Task: Please repeat exactly the lines from the one containing "Click the Durchfahrt Panamakanal entry" through the last line of the records below, both included, and leave out any pictures.

Information:

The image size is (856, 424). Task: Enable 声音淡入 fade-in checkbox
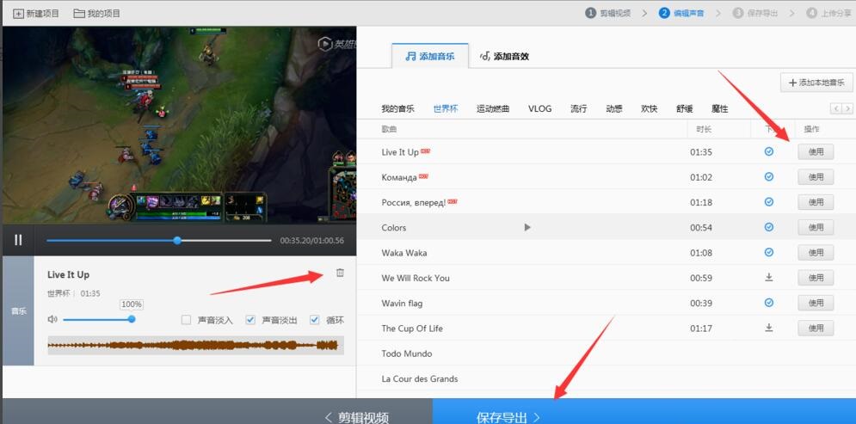pyautogui.click(x=186, y=320)
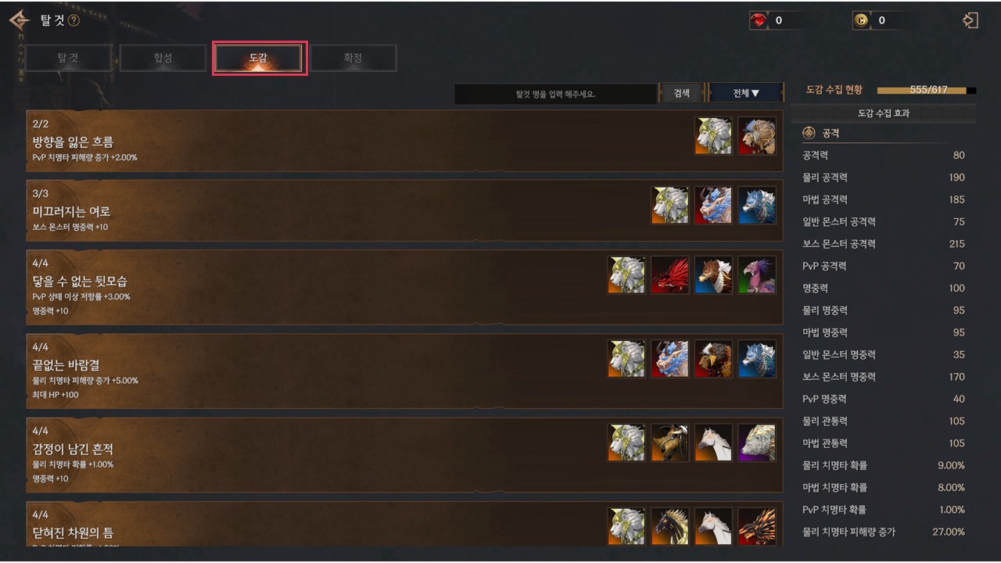
Task: Select the red dragon mount in 닿을 수 없는 뒷모습
Action: point(670,275)

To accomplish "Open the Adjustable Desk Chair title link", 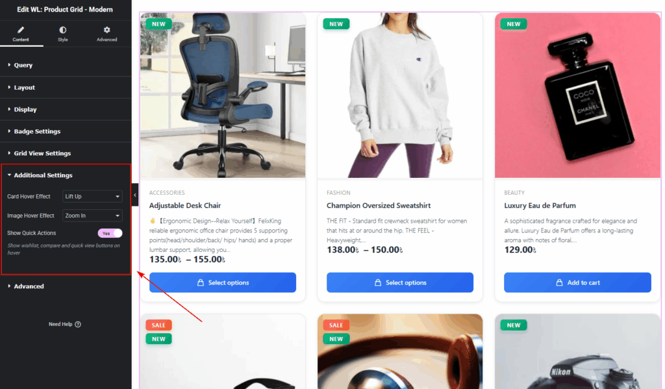I will 185,206.
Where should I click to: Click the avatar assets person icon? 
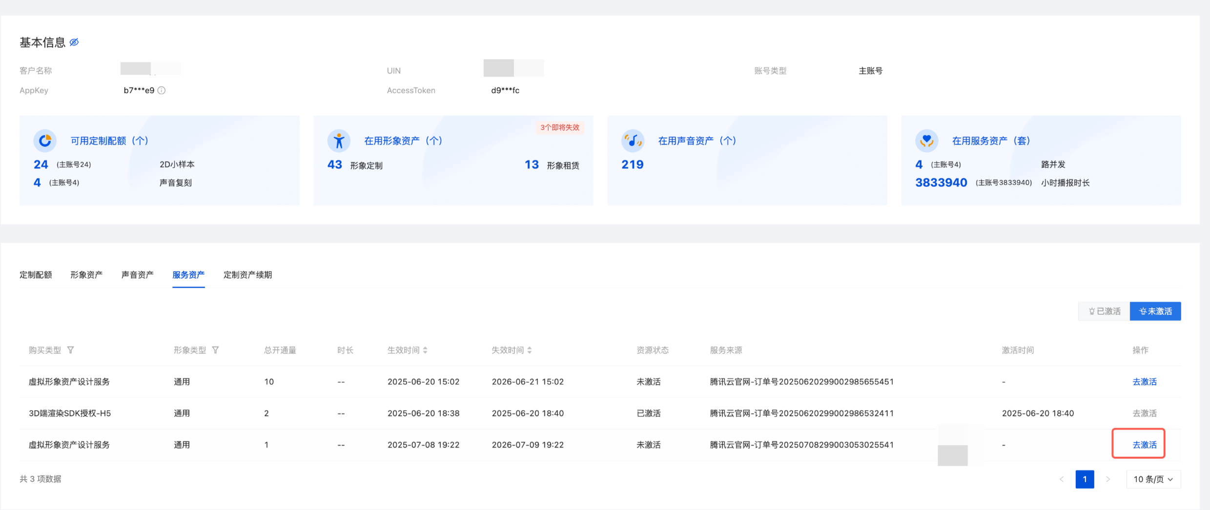pos(339,141)
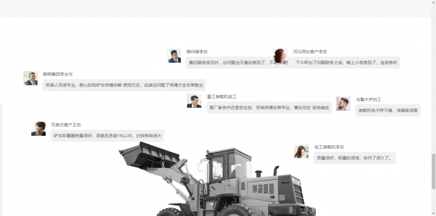Click avatar of 石家庄客户王总
The height and width of the screenshot is (216, 436).
click(38, 129)
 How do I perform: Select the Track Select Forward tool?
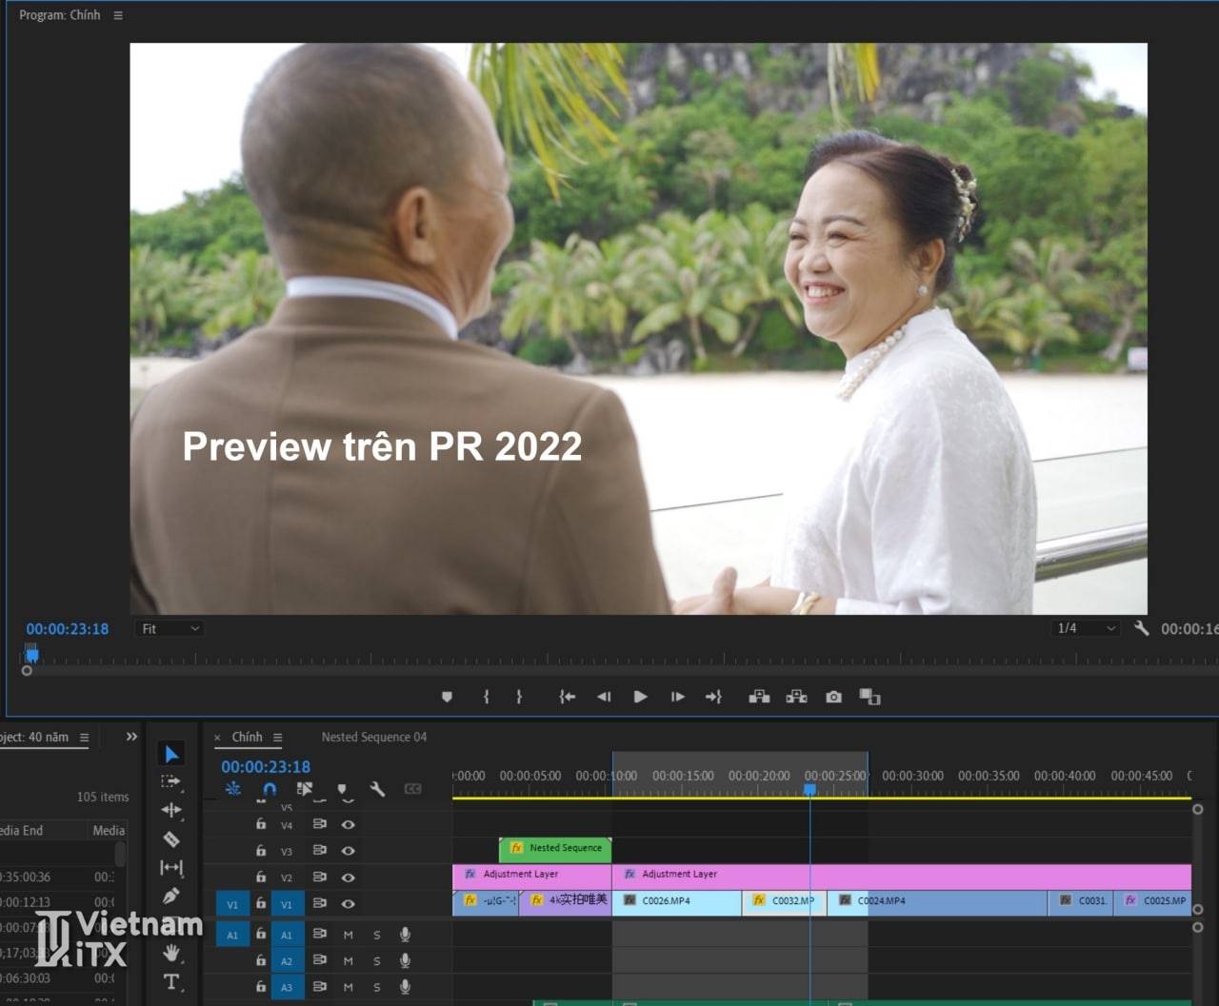tap(171, 782)
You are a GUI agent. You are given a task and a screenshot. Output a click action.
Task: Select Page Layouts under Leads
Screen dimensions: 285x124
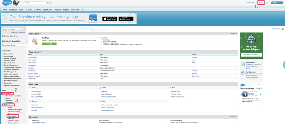pos(13,116)
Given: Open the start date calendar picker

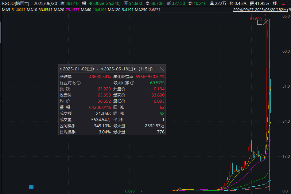Looking at the screenshot, I should (89, 69).
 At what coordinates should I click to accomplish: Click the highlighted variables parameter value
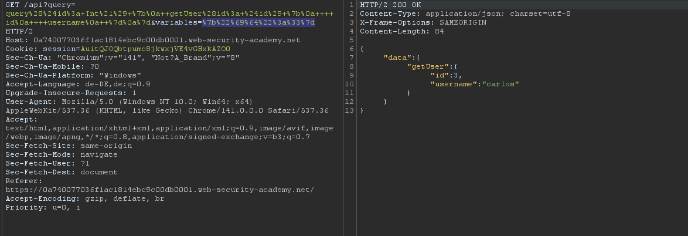[x=258, y=22]
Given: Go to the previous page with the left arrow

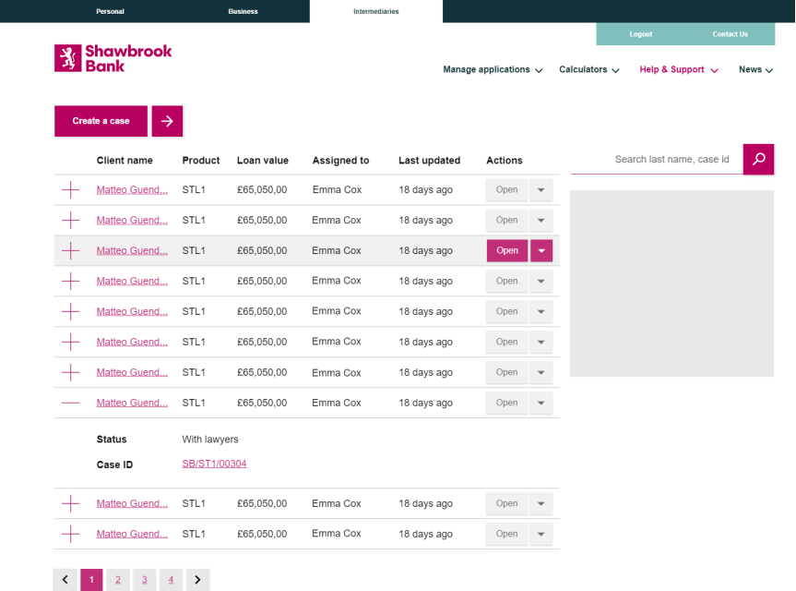Looking at the screenshot, I should (65, 580).
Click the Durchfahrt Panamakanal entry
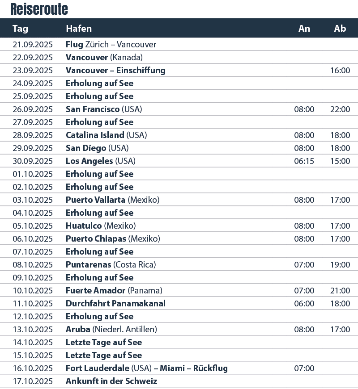Image resolution: width=358 pixels, height=389 pixels. pos(115,303)
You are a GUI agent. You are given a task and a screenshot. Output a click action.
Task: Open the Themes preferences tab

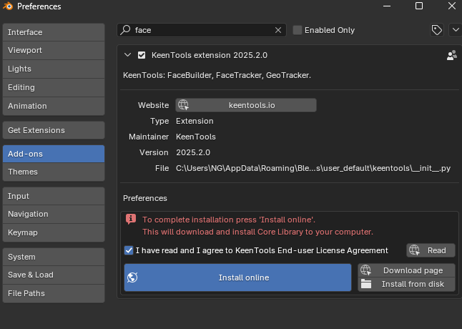(x=54, y=172)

Response for this exercise:
Click the Durchfahrt Panamakanal entry
Image resolution: width=358 pixels, height=389 pixels. pos(115,303)
You are a GUI agent. You are given a task and a screenshot. Output a click action.
Task: Open the Themes preferences tab

(x=54, y=172)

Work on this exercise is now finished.